WASHINGTON (WJZ) — A former National Security Agency employee who pleaded guilty to keeping top secret U.S. defense material at his home was sentenced on Tuesday.

67-year-old Nghia Hoang Pho, of Ellicott City, was sentenced to five years and six months behind bars after pleading guilty to willful retention of national defense information.

The judge was torn Tuesday between making an example out of Pho and following the lenient sentences handed down to former leaders including General David Petraus, who only received probation for a similar crime.

The charges carried a maximum sentence of 10 years in prison, but prosecutors recommended he serve eight years, according to his attorney, Robert Bonsib.

"This case was remarkable in terms of the sensitivity of the information that was taken, and the sheer length of time the defendant was taking information," said U.S. Attorney, District of Maryland, Robert Hur.

Between 2010 and March 2015, Pho, who was born in Vietnam and is a naturalized U.S. citizen, living in Ellicott City, reportedly took home paper and digital copies of U.S. government documents and writings that had national defense information on them.

Pho's home computer was using antivirus software made by Kaspersky Lab, a top Russian software company, and Russian hackers are thought to have exploited the software to steal the documents.

NSA Director Admiral Michael Rogers wrote in a letter to the judge that Pho put at risk highly sophisticated intelligence methods, and cost the NSA tremendous time and money to clean up his mess.

Pho's attorney said he is a good family man, who made a long-term series of bad judgments.

"The judge struggled, I think, to do what was fair to Mr.
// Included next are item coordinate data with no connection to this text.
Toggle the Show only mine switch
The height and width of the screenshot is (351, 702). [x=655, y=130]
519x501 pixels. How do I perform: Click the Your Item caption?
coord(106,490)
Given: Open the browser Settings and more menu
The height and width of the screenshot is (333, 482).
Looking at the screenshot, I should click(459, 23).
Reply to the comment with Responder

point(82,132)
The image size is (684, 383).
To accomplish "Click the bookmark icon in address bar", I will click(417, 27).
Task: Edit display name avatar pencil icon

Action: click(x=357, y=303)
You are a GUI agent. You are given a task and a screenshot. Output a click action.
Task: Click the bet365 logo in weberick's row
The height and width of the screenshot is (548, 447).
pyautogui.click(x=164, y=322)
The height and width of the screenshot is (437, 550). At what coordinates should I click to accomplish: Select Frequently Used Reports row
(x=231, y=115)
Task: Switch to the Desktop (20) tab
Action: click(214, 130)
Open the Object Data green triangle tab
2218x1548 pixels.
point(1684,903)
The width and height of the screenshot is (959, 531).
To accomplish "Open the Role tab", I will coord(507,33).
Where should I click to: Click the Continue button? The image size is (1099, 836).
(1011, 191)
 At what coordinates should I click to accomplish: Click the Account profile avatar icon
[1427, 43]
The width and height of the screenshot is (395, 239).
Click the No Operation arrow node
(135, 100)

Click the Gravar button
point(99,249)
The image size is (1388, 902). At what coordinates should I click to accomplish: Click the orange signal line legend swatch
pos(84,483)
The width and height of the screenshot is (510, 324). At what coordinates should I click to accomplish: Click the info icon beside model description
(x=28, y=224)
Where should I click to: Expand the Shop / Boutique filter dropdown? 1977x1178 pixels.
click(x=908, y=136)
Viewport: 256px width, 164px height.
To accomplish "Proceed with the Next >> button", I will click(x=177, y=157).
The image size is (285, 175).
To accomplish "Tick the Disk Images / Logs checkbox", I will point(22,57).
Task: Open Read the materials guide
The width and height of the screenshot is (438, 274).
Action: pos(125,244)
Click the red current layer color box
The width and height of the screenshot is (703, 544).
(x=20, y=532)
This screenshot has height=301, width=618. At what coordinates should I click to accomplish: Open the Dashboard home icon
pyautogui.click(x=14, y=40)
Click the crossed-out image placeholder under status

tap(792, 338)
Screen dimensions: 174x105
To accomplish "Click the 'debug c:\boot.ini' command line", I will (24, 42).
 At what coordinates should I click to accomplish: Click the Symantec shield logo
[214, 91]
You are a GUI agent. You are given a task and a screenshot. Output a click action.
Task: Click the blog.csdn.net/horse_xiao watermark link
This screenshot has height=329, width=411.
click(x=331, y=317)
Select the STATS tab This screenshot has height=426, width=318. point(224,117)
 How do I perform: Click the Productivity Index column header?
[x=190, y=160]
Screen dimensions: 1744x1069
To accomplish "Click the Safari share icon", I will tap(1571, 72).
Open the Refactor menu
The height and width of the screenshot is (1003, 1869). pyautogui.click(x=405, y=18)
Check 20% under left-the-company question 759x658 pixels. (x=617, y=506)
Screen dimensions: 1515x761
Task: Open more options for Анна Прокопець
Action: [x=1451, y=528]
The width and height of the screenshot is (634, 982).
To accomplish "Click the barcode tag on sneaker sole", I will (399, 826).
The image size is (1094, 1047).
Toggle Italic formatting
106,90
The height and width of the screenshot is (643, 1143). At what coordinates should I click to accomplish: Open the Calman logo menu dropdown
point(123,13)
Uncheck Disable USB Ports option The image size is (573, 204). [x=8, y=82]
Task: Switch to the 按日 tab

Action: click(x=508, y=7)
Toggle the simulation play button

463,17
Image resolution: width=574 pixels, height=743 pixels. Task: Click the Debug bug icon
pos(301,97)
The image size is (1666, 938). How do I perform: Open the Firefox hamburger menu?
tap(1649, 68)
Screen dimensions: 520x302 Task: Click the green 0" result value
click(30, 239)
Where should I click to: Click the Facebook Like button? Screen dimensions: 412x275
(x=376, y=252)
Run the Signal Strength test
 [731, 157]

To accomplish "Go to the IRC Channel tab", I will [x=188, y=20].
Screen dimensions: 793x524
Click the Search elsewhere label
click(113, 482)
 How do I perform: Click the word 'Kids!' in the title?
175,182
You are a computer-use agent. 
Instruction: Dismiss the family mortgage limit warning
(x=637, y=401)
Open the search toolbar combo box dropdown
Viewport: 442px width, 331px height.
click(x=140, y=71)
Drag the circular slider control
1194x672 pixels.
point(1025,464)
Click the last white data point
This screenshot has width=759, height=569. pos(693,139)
Pho, and also respect the seriousness of the violation. We appreciate the fact that he imposed a sentence substantially below what the government wanted," said Robert Bonsib, Pho's defense attorney.

There is no evidence Pho ever sold or disseminated the information.

He said in court, he was working at home to get a promotion.

But federal law and Pho both acknowledge that it was not worth the massive risk to national security.

Pho will begin his sentence in January, prosecutors said there is no evidence his behavior would have stopped if the law hadn't intervened.